Imogen has grown up reading fairy tales about mothers who die and make way for cruel stepmothers. As a child, she used to lie in bed wishing that her life would become one of these tragic fairy tales because she couldn’t imagine how a stepmother could be worse than her mother now.
As adults, Imogen and her sister Marin are accepted to an elite post-grad arts program—Imogen as a writer and Marin as a dancer. Soon enough, though, they realize that there’s more to the school than meets the eye. Imogen might be living in the fairy tale she’s dreamed about as a child, but it’s one that will pit her against Marin if she decides to escape her past to find her heart’s desire.
I began this book with no expectations but I do love a good fairytale. And this is an excellent fairytale, taking the concept and reworking it in ways I haven’t seen very often before. I’ve never read anything by the author prior although the blurb by Neil Gaiman made me think it might be good. I was blown away from the first paragraph. She hooked me from that moment on, dragging me down into the depths of her world like stepping into the proverbial fairytale.
She introduces you to her characters, peeling them back layer by layer but leaving just enough mystery for you to continue to thread your way through the story, wanting, no… needing to find out the answers about the pair of sisters who are the center of this novel.
Her words choices and descriptions paint you a precise picture of the world in which this novel is set and it is one where the characters must make difficult, painful choices, pay in blood and tears. Do they get their happily ever after? I can’t really tell you that without giving away the story but I can tell you it was a sweeping, powerful story built upon the thematic use of fairytales to create layer after layer of elements that you can never quite get enough of and when you wake from the story, you will feel like you are waking from a dream.
Her choices are clearly deliberate, to emphasize the structure and elements of a fairytale. The story is woven in with snippets of other tales to bring in the elements of a fairy tale and also to illustrate the main characters role as storyteller. Those snippets not only highlight the choices the two sisters make but also inform the reader of the choices that occur both in real life and in the fairytale world. She weaves adroitly between these elements, bringing in fantastical imagery while maintaining a realism so vivid, I could almost smell, hear, and taste her world. She has two sisters who are at odds, not because they don’t love each other but because they do. She clearly understands the choices, the sacrifices that we will make to keep our family safe, sacrifices both of our own happiness but of the relationship itself.
I highly recommend this book.

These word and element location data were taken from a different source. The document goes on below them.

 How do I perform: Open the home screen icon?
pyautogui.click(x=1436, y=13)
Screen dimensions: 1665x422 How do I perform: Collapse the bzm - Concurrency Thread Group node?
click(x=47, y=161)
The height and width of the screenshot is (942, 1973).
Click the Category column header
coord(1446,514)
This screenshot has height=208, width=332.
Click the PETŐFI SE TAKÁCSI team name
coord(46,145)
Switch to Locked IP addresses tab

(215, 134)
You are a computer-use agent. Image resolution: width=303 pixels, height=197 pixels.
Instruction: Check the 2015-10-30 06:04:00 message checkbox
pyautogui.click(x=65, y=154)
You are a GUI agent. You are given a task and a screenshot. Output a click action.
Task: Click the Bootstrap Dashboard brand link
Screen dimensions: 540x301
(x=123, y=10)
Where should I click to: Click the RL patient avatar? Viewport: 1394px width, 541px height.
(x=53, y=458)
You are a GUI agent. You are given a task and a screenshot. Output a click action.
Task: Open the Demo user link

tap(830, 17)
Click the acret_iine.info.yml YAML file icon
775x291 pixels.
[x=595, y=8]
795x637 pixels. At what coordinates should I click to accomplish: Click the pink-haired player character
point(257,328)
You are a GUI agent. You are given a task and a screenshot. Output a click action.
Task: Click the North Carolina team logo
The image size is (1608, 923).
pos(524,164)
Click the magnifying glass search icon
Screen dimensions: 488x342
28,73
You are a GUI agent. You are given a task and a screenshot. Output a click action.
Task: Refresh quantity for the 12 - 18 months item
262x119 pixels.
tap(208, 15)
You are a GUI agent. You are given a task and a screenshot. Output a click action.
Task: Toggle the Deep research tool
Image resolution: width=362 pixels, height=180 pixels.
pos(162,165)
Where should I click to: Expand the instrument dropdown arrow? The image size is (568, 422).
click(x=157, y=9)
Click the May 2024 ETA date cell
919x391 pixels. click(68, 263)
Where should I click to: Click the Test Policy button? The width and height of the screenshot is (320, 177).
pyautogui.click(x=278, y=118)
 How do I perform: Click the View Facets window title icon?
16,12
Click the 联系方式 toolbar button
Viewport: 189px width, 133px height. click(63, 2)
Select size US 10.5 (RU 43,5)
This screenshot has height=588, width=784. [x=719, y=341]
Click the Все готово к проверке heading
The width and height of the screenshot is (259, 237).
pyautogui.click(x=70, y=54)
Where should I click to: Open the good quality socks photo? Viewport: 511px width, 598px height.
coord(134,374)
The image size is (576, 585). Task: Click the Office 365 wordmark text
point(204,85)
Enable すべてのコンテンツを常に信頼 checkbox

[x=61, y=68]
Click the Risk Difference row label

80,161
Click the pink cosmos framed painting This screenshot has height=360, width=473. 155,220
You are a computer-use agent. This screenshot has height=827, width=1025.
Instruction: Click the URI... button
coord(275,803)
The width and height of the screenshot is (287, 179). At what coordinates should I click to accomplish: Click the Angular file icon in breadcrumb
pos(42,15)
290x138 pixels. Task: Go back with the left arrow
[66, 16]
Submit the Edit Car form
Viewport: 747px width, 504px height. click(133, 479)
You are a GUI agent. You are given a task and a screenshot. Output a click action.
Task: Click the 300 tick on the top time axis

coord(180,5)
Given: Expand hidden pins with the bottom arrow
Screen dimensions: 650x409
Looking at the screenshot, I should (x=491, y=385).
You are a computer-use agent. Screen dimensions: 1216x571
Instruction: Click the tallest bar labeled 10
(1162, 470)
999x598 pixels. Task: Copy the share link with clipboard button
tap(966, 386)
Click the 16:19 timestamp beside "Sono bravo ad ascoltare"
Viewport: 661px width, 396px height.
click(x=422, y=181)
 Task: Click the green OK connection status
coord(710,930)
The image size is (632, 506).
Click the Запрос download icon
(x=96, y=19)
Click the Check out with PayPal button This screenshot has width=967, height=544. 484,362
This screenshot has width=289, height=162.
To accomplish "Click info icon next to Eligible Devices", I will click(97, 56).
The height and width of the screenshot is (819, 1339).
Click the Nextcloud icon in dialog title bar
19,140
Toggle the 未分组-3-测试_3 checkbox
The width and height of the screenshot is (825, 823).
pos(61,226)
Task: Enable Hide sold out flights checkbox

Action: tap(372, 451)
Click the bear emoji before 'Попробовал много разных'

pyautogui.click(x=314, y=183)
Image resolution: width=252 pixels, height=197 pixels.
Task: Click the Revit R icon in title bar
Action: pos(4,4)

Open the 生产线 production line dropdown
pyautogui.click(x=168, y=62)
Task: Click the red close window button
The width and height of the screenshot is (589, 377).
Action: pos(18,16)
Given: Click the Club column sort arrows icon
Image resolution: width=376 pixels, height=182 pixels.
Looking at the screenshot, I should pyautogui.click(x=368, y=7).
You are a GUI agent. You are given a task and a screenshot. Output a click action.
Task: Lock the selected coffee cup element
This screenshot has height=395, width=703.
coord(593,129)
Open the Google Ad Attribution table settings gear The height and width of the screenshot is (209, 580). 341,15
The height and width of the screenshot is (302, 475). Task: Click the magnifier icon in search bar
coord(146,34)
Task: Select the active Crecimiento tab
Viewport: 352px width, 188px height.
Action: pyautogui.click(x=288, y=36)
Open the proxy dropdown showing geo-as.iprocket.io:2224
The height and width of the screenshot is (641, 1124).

And right now, I would read another from this author, because she has done the impossible, she has made me love her work and want to add it to my pick up anytime list and like Neil Gaiman before her, she weaves fairytales into the real world in a way I have seldom seen done as well. I think you will find her work very difficult to put down once you start reading. If you like dark fairytales or stories of empowered women, this book is for you.